October 4, 2012

Islamic world digest

    Thursday, October 04, 2012   No comments


For six days, representatives of member states of the United Nations talked about their most pressing issues. One after one, they addressed mostly an empty hall updating the General Assembly about their achievements and reminding the world about the problems that must be solved. Leaders of the Islamic world were present, although not all key players attended the yearly event.
The kings of Saudi Arabia and Morocco for instance did not attend. Turkey, too, elected to send the foreign minister instead of the prime minister or the president. Syria’s embattled president, too, was understandably unable to attend. But leaders who made it, expressed a wide range of concerns, and most importantly, the new realities emerging as a result of the Arab Spring. However, representatives of two Islamic countries received more attention than the rest: Iran’s president and Egypt’s.
President Mahmoud Ahmadinejad, who is serving his last year in office, brought with him a huge entourage. He delivered the usual speech he has been delivering for the past seven years and offered numerous interviews where he faced the same questions about the nuclear program and real and imagined human rights abuses. He offered his radical insight about solving the Palestinian-Israeli conflict and sidestepped questions about the two-state solution.
Mohammed Morsi, Egypt’s new president, delivered a speech highlighting the role his country could play in stabilizing the region. He, too, emphasized the need to solve the Palestinian-Israeli conflict but was short on specifics. He brought to the attention of the General Assembly his attempt to end the Syrian crisis based on his vision that requires Assad to step down without foreign intervention.
What was notable about these leaders (as is the case with most Arab leaders), is that fact that it was impossible to distinguish personal opinions from state policies. In the case of the Iranian president, given that he was serving his last term in office, it would have been helpful if the interviewers asked him to distinguish between his personal opinion from the formal policy as established by the various institutions especially that of the supreme leadership.
In the case of Morsi, given that there are currently no other legitimate governing institutions, he is acting and speaking as if he has the final say on all matters.

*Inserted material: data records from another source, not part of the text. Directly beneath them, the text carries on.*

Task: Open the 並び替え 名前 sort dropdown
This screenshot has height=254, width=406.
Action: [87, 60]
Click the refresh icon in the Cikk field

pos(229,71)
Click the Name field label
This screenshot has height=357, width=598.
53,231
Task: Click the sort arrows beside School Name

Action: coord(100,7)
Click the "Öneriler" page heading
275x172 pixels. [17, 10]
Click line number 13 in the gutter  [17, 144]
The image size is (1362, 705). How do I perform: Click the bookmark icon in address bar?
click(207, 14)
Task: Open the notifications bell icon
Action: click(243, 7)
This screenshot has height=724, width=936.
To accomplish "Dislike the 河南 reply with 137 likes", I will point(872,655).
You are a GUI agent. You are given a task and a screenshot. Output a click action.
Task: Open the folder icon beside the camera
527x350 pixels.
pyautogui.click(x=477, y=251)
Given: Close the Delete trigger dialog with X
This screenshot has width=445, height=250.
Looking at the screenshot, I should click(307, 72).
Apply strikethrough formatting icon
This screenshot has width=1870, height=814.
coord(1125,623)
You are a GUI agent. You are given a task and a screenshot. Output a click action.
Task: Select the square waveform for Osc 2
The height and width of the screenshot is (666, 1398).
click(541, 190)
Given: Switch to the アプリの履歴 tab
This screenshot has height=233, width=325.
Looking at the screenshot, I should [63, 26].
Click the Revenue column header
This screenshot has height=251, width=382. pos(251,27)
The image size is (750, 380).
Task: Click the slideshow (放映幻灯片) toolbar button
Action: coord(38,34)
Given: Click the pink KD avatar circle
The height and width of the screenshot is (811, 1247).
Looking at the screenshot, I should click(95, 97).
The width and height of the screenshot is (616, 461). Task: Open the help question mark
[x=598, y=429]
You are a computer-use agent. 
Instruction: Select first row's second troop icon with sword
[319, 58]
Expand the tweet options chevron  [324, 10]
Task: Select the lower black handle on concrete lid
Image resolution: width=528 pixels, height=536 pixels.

In the absence of an elected parliament and a ratified constitution, he is likely to continue the one-man rule and that must remind the Egyptian people of an era they want to forget.
The other dramatic but not surprising event at the General Assembly debate was Israel’s prime minister’s cartoonish cartoon explaining the threat of a nuclear armed Iran. His emphasis on outside threats and his lack of interest in solving the conflict with the Palestinians destroyed his credibility. After all, even the Iranian president conceded that if the Palestinians were to reach a just settlement with the Israelis, then he will have to respect their decision, which would render the Iranian threat a moot point.
In the end, the numerous speeches and long list of demands only highlighted the impotence of the General Assembly. The UNSC remains the organ of this organization most equipped to deal critical issues. But it, too, suffers from structural deficiencies.